:: Source records ::

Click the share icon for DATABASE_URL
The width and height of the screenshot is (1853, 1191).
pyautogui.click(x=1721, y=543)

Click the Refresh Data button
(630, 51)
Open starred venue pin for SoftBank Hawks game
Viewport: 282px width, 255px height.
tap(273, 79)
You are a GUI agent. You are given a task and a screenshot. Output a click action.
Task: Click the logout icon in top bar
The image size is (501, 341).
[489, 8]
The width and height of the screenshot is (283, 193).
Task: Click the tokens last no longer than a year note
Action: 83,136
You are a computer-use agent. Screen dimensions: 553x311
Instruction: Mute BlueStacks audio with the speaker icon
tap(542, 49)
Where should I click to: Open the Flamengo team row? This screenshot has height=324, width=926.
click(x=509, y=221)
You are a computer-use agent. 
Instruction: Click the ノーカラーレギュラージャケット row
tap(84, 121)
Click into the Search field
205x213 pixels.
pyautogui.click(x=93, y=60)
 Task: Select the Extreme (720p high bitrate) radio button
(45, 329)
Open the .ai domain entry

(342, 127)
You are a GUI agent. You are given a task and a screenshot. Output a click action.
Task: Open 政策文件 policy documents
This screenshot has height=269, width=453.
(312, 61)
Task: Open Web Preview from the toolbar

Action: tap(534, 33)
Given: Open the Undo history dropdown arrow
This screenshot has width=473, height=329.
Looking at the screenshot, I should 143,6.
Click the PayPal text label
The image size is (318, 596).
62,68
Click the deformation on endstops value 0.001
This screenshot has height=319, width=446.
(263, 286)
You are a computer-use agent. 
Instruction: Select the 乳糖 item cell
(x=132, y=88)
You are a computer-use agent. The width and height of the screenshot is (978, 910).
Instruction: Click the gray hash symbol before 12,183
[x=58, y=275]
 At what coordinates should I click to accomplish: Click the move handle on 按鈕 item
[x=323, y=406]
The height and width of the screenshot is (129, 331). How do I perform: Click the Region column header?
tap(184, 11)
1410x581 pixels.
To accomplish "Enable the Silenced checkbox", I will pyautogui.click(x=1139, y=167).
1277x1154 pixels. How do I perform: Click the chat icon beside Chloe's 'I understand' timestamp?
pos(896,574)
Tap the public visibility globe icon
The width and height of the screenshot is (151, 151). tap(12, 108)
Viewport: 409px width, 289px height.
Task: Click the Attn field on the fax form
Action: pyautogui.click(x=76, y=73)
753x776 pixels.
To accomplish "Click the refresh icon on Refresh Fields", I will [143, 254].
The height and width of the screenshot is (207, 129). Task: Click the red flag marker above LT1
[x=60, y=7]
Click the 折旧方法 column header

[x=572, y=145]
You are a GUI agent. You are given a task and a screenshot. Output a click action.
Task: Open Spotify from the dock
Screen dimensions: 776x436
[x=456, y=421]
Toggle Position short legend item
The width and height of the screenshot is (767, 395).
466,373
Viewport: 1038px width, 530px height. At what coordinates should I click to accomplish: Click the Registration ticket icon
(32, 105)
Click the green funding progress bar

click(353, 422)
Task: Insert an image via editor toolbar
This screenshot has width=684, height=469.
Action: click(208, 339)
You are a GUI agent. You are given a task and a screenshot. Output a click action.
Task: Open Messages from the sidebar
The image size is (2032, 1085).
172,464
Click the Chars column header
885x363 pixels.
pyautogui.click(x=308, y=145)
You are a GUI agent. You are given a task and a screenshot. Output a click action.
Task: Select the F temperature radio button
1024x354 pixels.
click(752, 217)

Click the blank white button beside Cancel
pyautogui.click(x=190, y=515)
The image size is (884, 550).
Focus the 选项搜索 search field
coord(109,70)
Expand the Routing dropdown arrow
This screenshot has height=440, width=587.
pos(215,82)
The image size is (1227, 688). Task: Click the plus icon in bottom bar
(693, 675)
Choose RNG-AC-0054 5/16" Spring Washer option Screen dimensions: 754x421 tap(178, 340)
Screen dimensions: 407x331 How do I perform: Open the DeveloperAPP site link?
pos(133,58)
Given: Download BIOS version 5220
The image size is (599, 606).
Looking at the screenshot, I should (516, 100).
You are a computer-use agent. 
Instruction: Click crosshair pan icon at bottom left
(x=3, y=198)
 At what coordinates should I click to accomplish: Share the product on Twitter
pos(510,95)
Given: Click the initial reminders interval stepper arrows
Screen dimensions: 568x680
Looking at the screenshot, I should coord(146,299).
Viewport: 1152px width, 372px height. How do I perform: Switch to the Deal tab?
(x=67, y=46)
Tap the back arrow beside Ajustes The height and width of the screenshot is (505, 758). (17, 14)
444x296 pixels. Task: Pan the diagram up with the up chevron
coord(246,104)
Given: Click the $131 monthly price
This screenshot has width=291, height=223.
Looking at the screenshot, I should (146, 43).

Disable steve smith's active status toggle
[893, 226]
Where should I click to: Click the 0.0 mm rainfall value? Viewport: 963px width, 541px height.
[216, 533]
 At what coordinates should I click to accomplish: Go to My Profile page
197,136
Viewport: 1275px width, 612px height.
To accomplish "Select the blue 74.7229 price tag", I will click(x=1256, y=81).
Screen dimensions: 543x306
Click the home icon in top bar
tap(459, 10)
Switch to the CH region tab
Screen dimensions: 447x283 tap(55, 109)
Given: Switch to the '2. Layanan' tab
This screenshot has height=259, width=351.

:::

Problem to solve:
Exactly repeat the lines above, from the opening line through the one with "Task: Click the logout icon in top bar", and include nothing else.

Response area:
Click the share icon for DATABASE_URL
The width and height of the screenshot is (1853, 1191).
pyautogui.click(x=1721, y=543)

Click the Refresh Data button
(630, 51)
Open starred venue pin for SoftBank Hawks game
Viewport: 282px width, 255px height.
tap(273, 79)
You are a GUI agent. You are given a task and a screenshot. Output a click action.
Task: Click the logout icon in top bar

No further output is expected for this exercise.